Leaving out the pictures, return word for word the stretch of entries below from the line holding "Blog (206, 1359)" through the line holding "Blog (26, 2047)".

- Study material -
[Start of Attachment]

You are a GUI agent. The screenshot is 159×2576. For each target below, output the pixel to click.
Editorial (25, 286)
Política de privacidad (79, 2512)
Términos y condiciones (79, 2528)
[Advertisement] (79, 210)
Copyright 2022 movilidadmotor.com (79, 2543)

[End of Attachment]
[Start of Attachment]

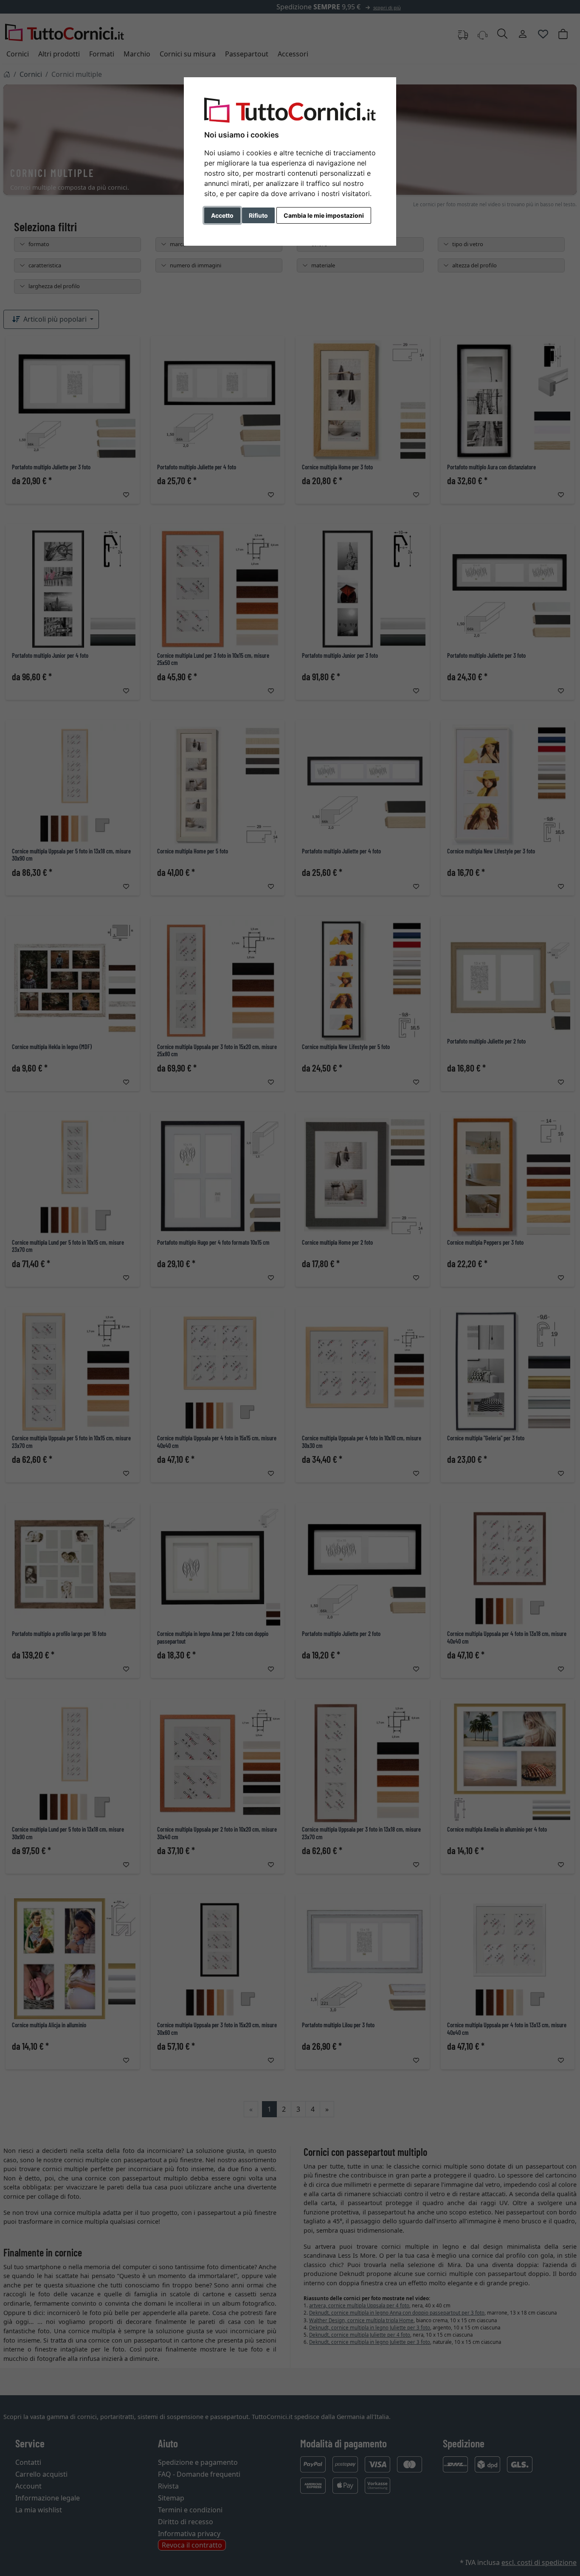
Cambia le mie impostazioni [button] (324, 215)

[End of Attachment]
[Start of Attachment]

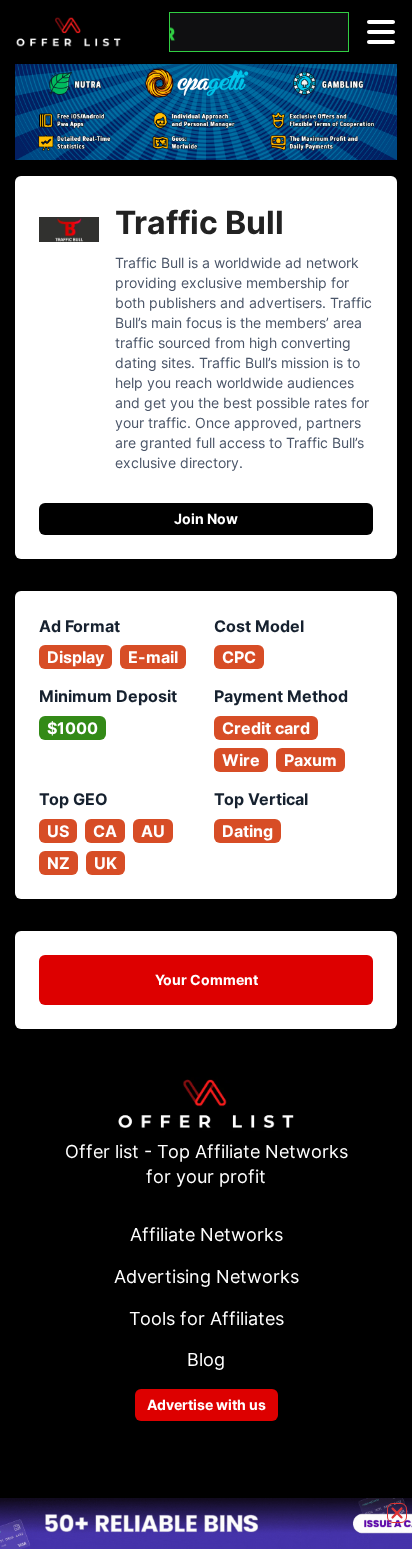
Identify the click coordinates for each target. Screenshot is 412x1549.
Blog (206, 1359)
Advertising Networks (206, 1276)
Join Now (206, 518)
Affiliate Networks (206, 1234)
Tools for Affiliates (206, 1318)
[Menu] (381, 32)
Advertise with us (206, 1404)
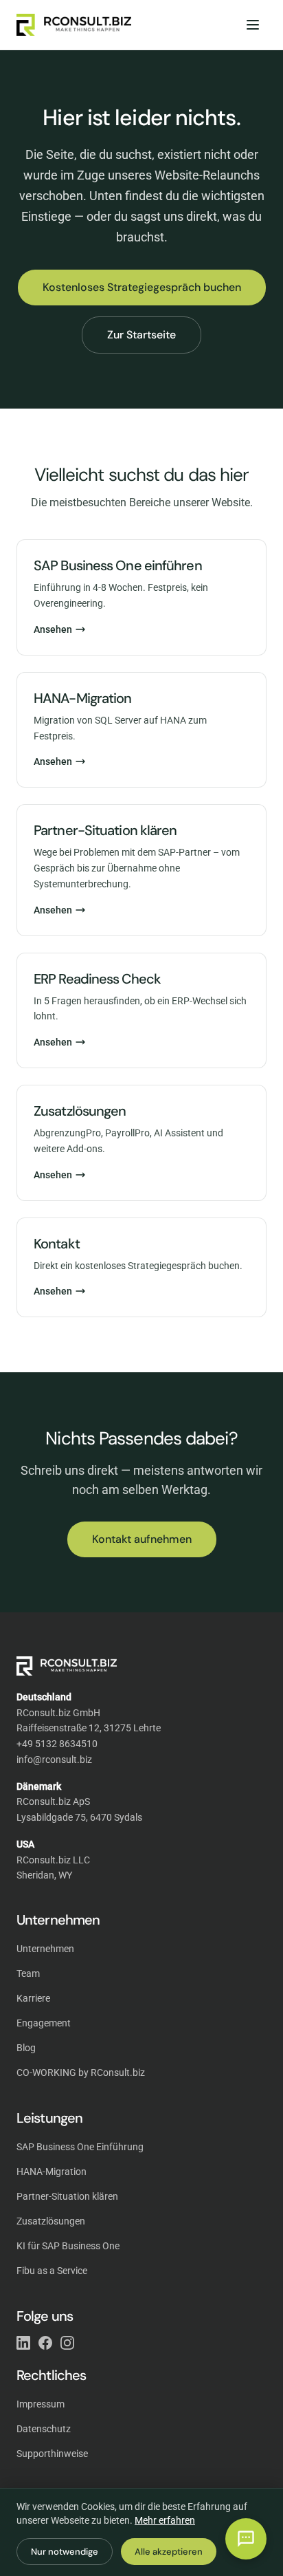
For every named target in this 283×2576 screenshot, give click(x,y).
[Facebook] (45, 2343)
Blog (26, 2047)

[End of Attachment]

- Solved exercise -
Blog (206, 1359)
Advertising Networks (206, 1276)
Join Now (206, 518)
Affiliate Networks (206, 1234)
Tools for Affiliates (206, 1318)
[Menu] (381, 32)
Advertise with us (206, 1404)
For every named target in this 283×2576 screenshot, give click(x,y).
[Facebook] (45, 2343)
Blog (26, 2047)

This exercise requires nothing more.